The Internet is now synonymous with relentless growth. More Internet users are going mobile as their primary choice of access. Cloud infrastructure is becoming astronomically more popular among developers and operations engineers. More services are offering APIs to connect to other services. And IoT is going to bring 50 billion devices online by 2020, according to Cisco. Just 10 years ago, the Internet had 1 billion users according to an Internet Society report released last year. Today, the same report estimates it is closer to 3 billion.
And this growth is happening all prior to the majority of the world’s population even being connected to the Internet. A McKinsey report estimates as much as 60 percent of the world is not even online yet, putting the figure at 4.2 billion people without Internet access.
As the Internet’s growth progresses, interconnectivity becomes even more important. Many Internet users still do not fully understand how the network that provides their favorite services — like Snapchat messages, YouTube videos, or access to their bank — is largely a physical thing. The Internet in its most modern form is still thousands of miles of wrapped cable converging at certain geographical spots in the world to pass packets back and forth between companies, service providers, CDNs, and eventually to consumers.
Getting Facebook, Pinterest, Instagram, and all the other tech giants, connected physically is not an easy task. The same goes for providing an Internet-based security service.
In April of this year, OpenDNS opened a new data center in Johannesburg, South Africa. The location addition means providing companies and customers with a connection point in Africa, rather than routing traffic through Europe. As a result, OpenDNS engineers estimated the subsequent latency improved from a few hundred milliseconds, to just a few milliseconds RTT.
Much like launching a new UX project or developing a new app, the launch was a culmination of immense pre-work. OpenDNS Engineering Manager Jennifer Basalone says this process is always how it goes with establishing data centers. Having set up five data centers for OpenDNS, and building on experience doing the same work at Facebook, Basalone is more than well versed with the whole process.

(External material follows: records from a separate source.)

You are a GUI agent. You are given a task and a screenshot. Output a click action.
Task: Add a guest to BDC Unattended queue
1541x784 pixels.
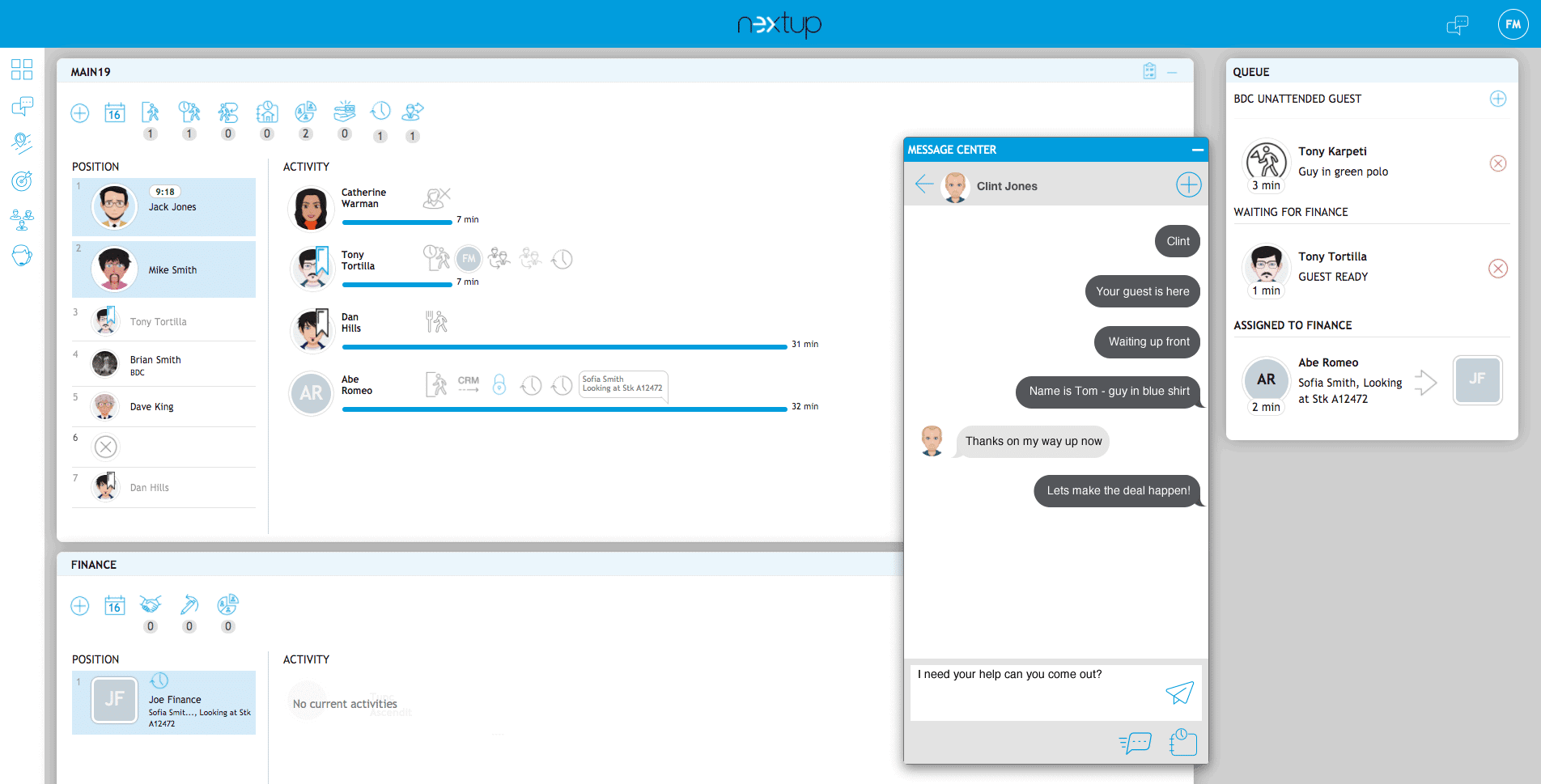pos(1498,99)
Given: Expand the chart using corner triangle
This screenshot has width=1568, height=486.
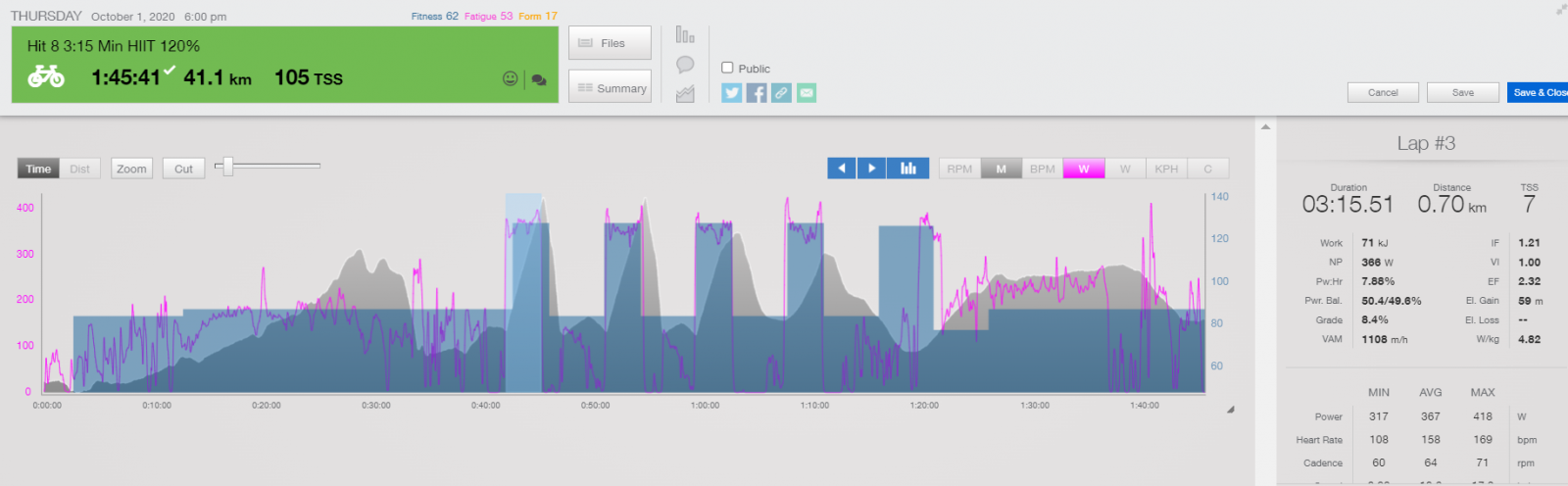Looking at the screenshot, I should [1230, 410].
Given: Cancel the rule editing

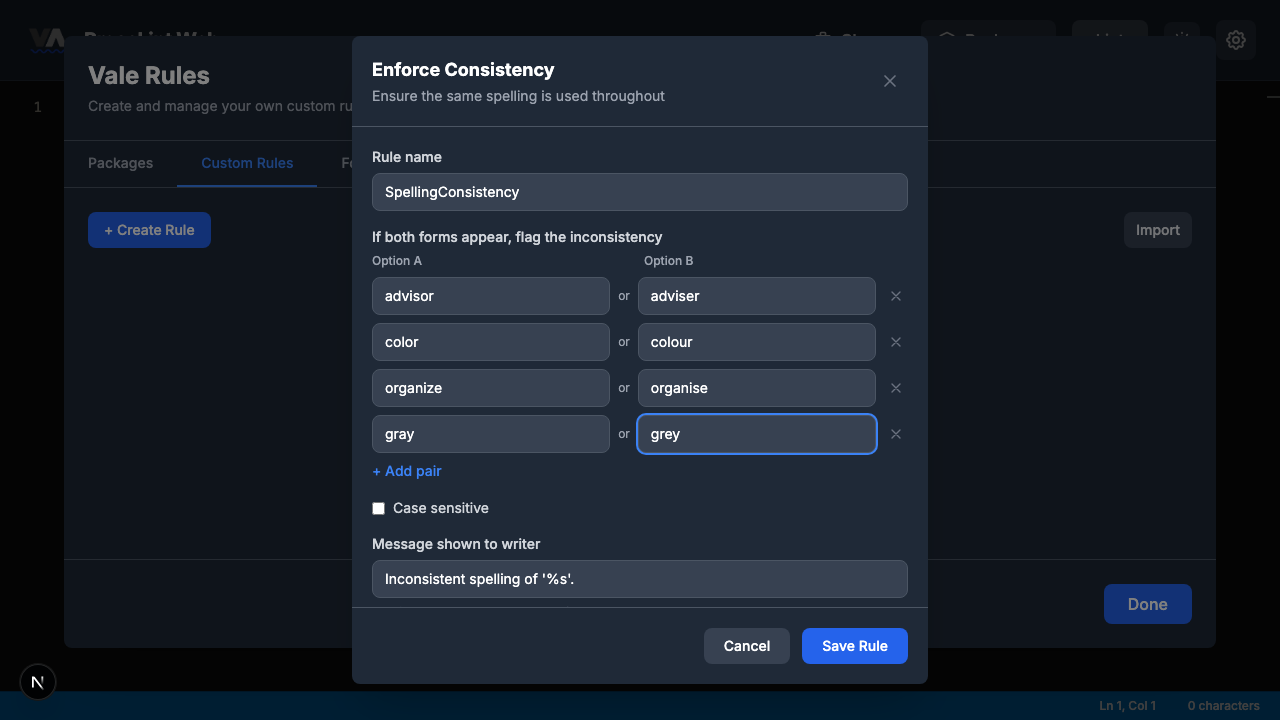Looking at the screenshot, I should (746, 645).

Before a company can just drop a router into an Internet exchange (IX) and start peering with other companies to deliver service, a lot of vetting, research, and negotiation needs to be finished. Basalone outlined it into six major steps — all of which could of course be broken out into dozens of sub-steps.
1. Find a good IX
According to Basalone, it’s not quite like throwing a dart at a map of the globe. There are many considerations involved, like costs of operation, deployment issues, legal and tax considerations, allowance for private peering, security needs, data handling needs, the type of peers available in the IX, and quite a few others. Mainly, the goal is to find an IX with good neighbors so you can get customers closest to the providers of content they want.

2. Find what data center hosts that IX
This step is fairly straightforward, and will set the base for the needed research that follows.
3. Research the costs
A country’s stability, tax laws, and data privacy laws — among others — are all under consideration. The goal here is to “make sure [the targeted country] is not a US embargoed country,” Basalone said. “Then you really want to make sure the country is stable. And then look at the taxes that are involved.”
Now is also a good time to start looking at arbitration and service level agreements from the various providers involved to answer fundamental questions. For instance, can the data center provide the amount of power required to host enough servers and routers? Can it handle the amount of estimated traffic? Is there staff ready and available to help with outages 24/7?
Each country is different, and each country carries its own challenges. Brazil, for instance — a country OpenDNS does not currently operate in — reportedly has some fairly challenging import laws and taxes, being a country that likes to encourage as much local business as possible. Along with country-specific taxes and the cost of the actual equipment, there are import fees, monthly management costs, port and airport taxes, regional taxes. The list is extensive, Basalone said.
4. Pre-configure equipment and ship
Once all the costs are estimated, space is planned out, and a service agreement is vetted by legal and signed by both parties, it’s time to prep the equipment. Each router, switch or whatever other box required, needs to be booted, configured, and ready to ship out to location.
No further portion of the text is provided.